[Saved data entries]
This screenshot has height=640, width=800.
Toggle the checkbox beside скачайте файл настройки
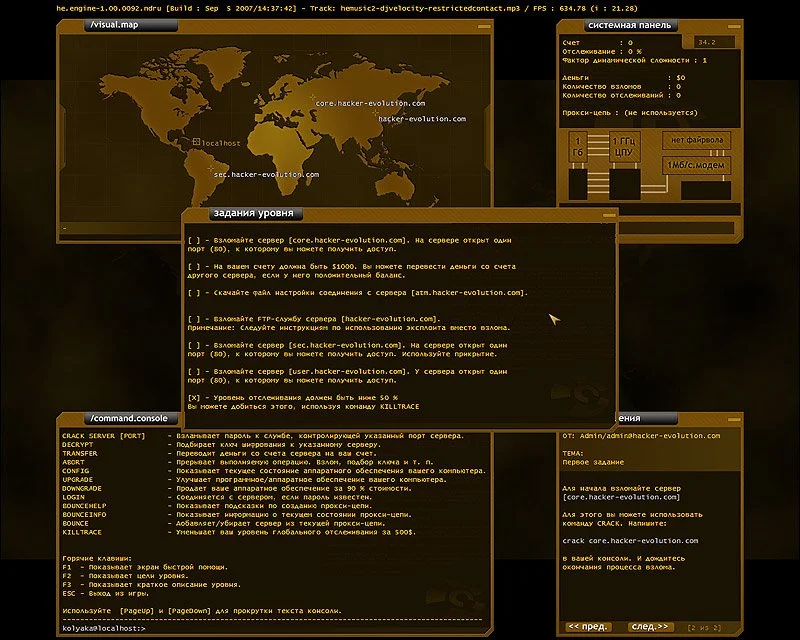191,293
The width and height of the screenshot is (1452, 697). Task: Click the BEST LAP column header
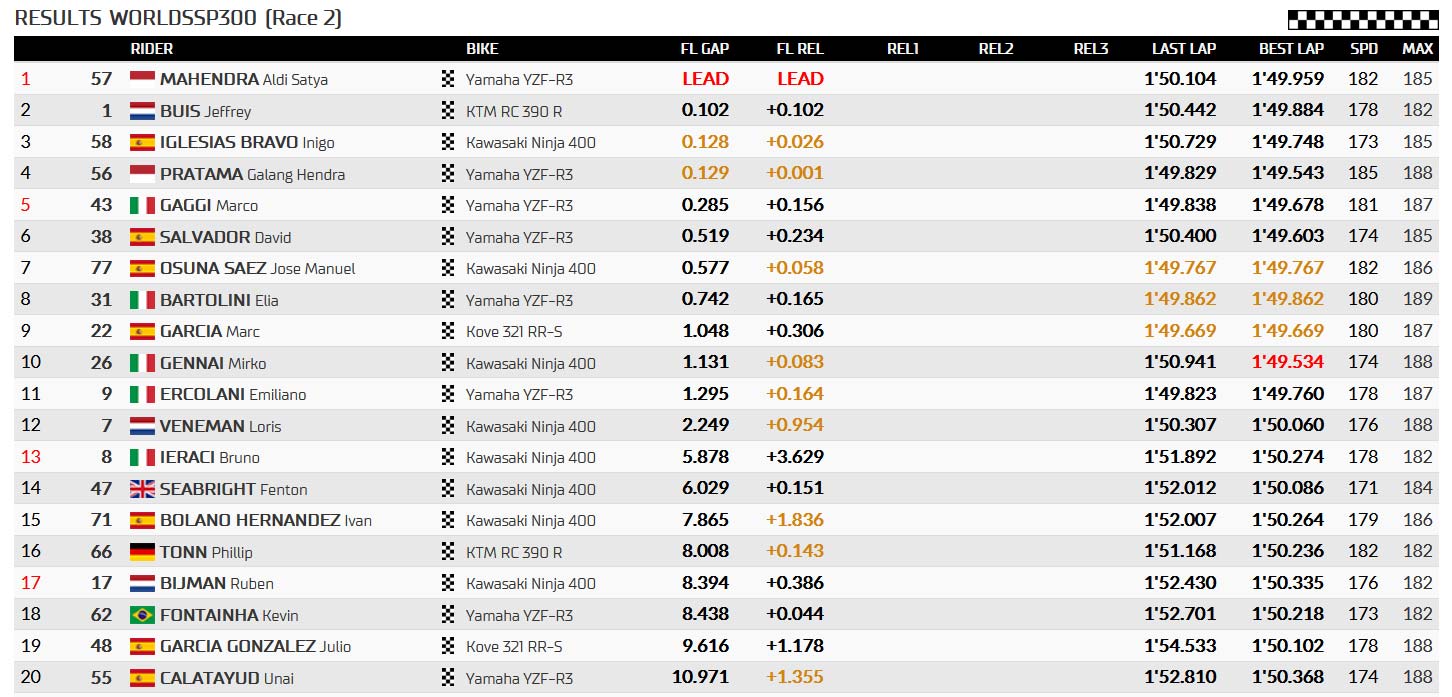pyautogui.click(x=1291, y=49)
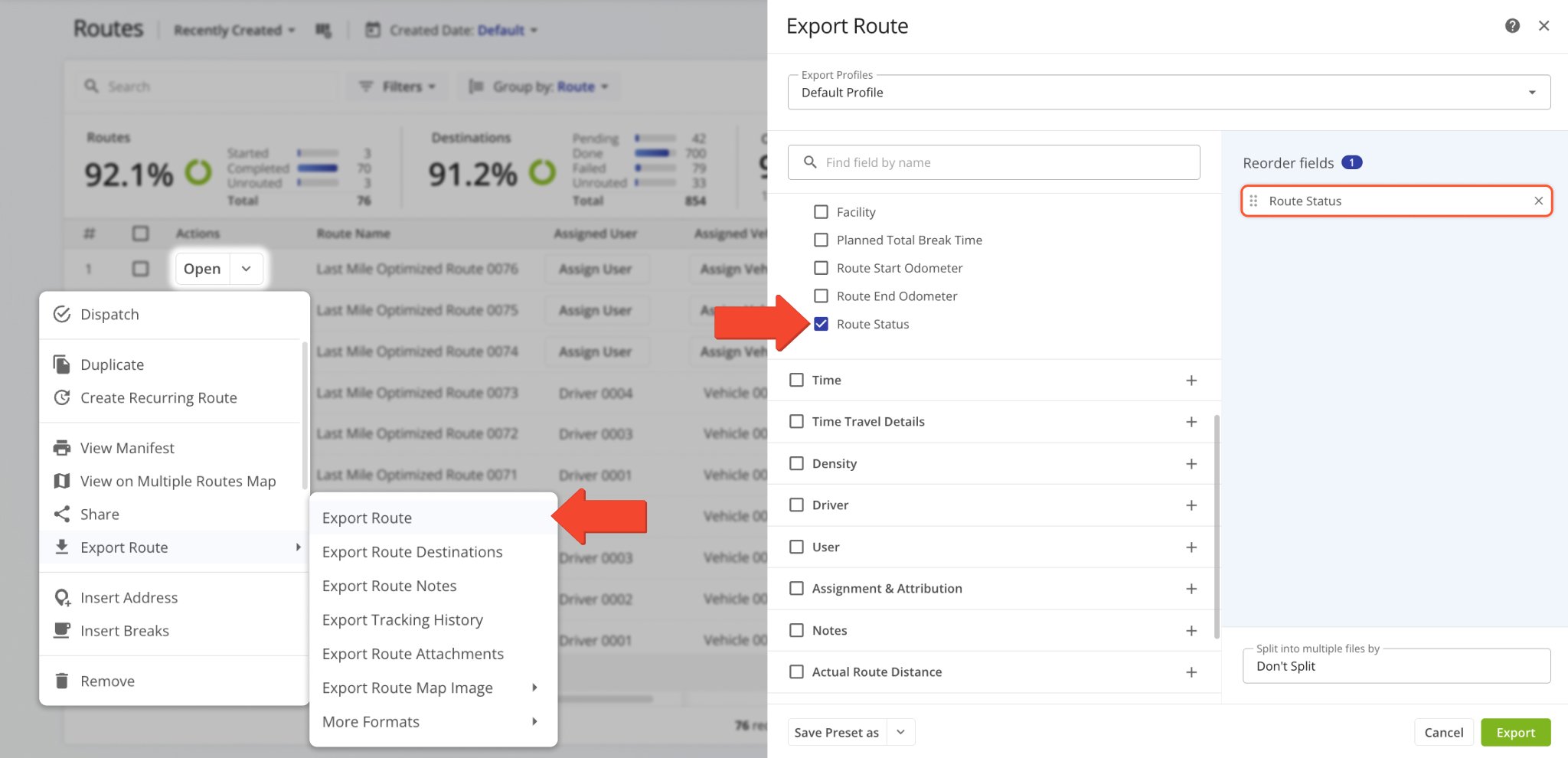Image resolution: width=1568 pixels, height=758 pixels.
Task: Choose Export Route Destinations from submenu
Action: click(412, 552)
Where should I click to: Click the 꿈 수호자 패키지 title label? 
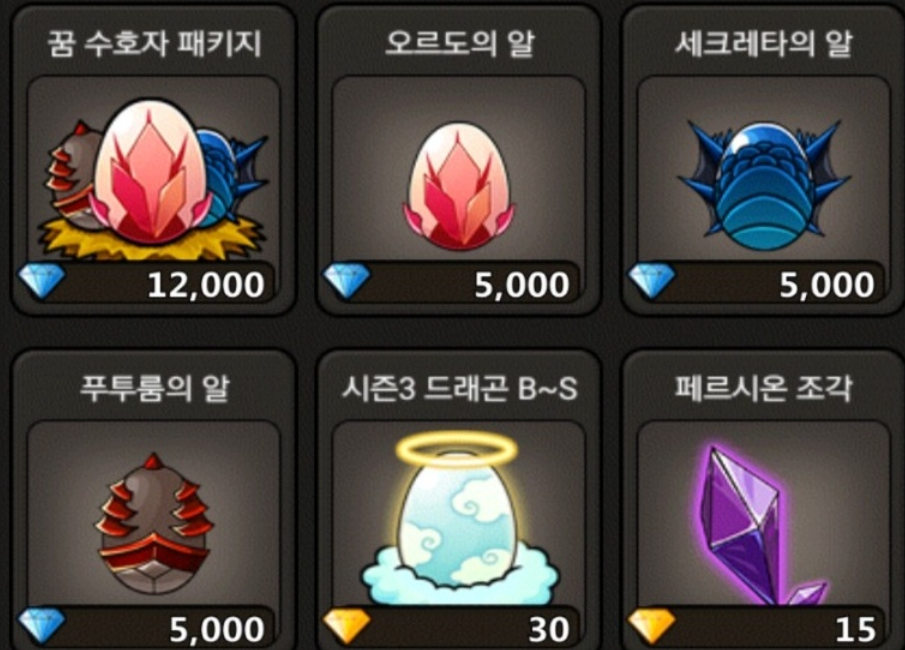[154, 44]
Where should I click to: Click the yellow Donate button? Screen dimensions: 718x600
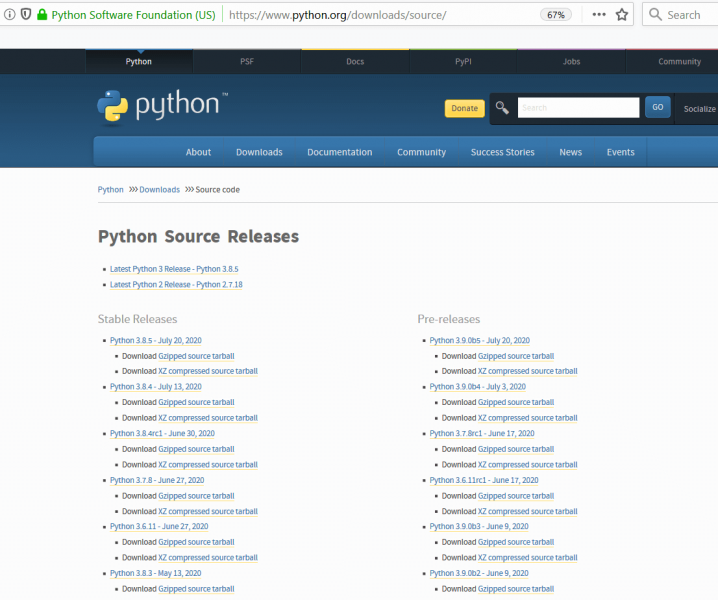464,108

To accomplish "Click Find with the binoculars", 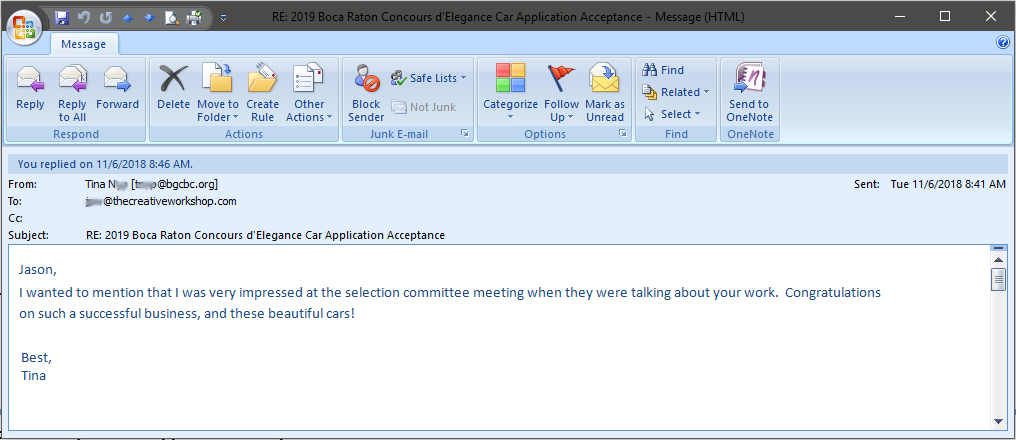I will (x=664, y=70).
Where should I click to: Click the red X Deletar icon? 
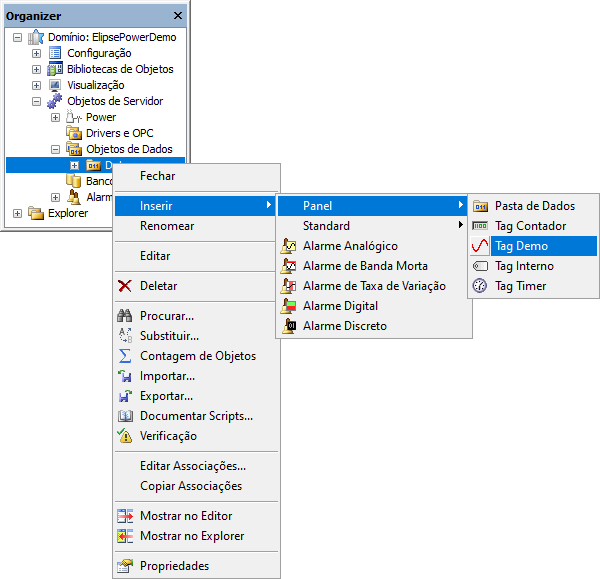pos(125,286)
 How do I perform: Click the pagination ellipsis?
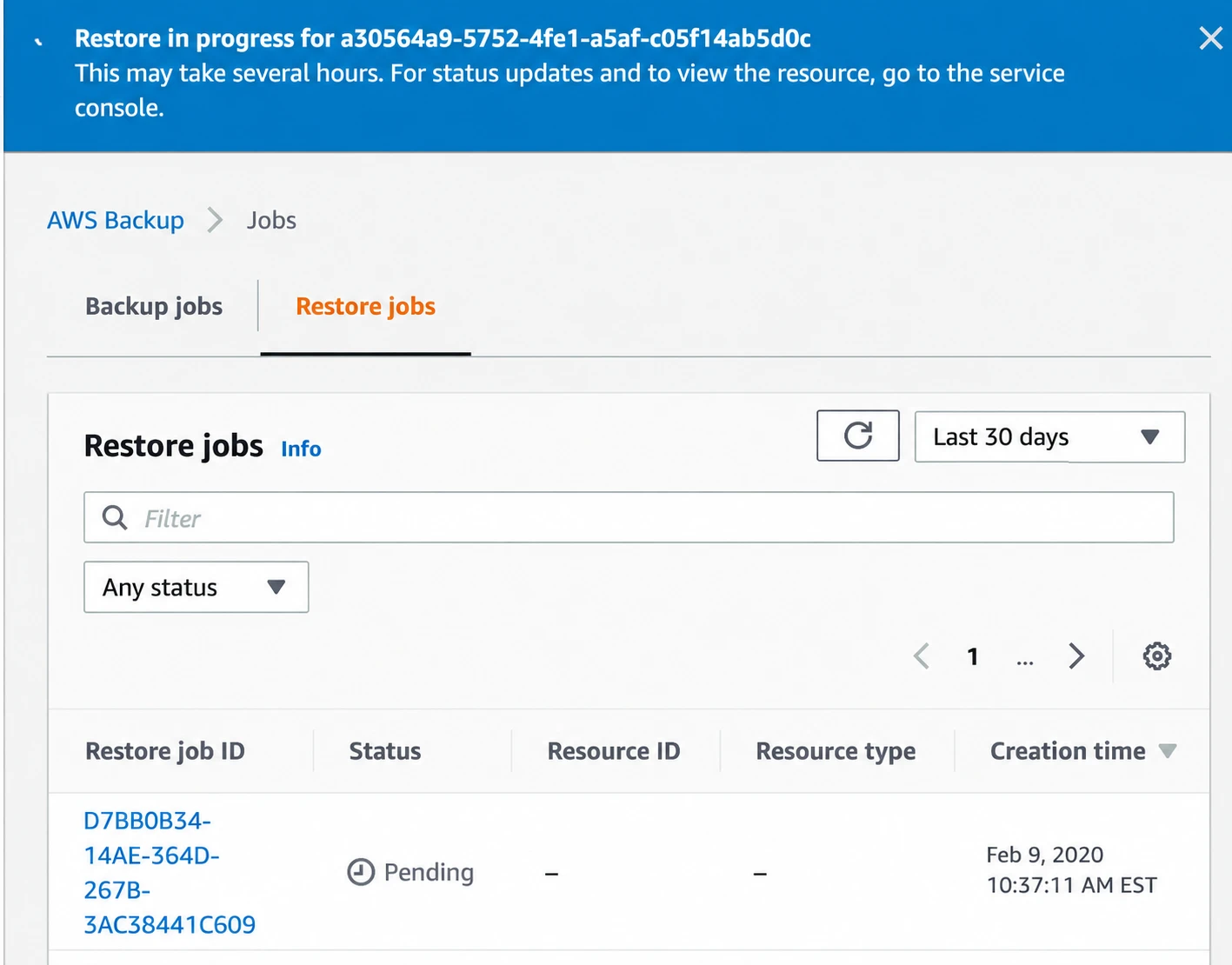pos(1025,661)
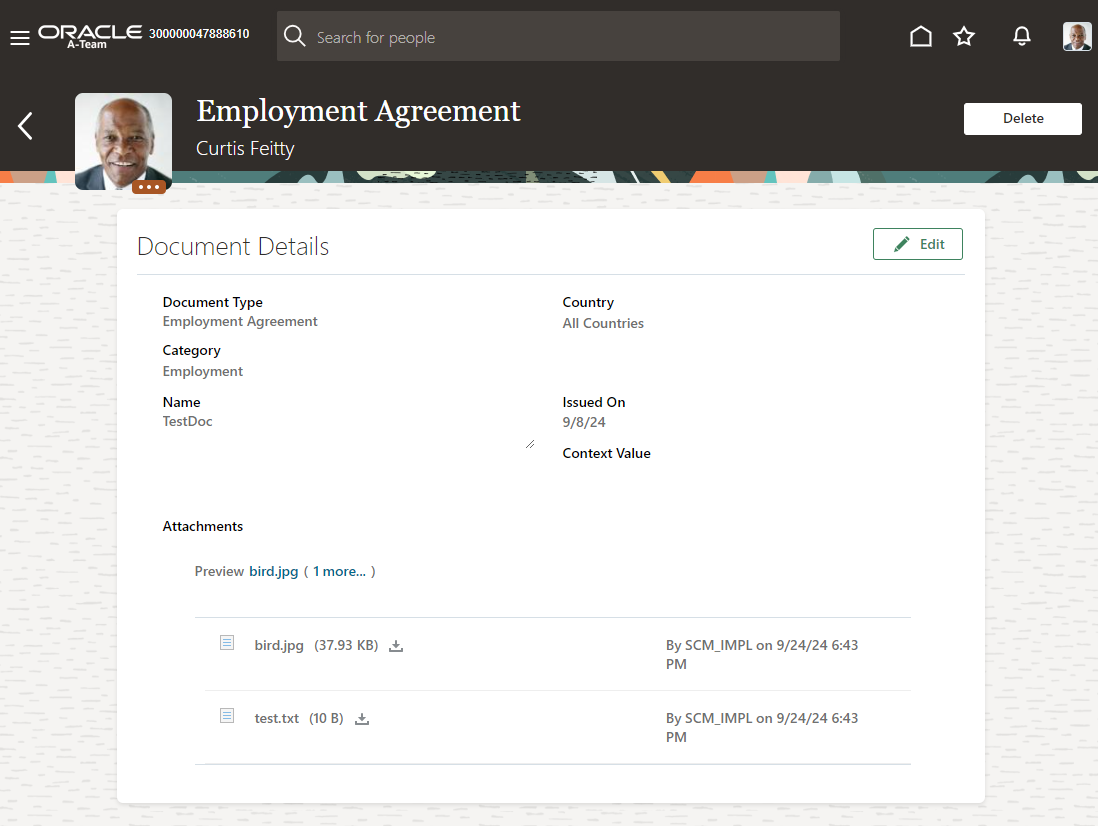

INSTRUCTIONS TO FOLLOW —
Your answer must consist solely of the lines from the one containing "Where should I click to: Click the red" through the last line of the records above, copied exactly, with every picture left out.

EXERCISE RESPONSE —
Where should I click to: Click the red X Deletar icon? 
pos(125,286)
 How do I perform: Click the pagination ellipsis?
pos(1025,661)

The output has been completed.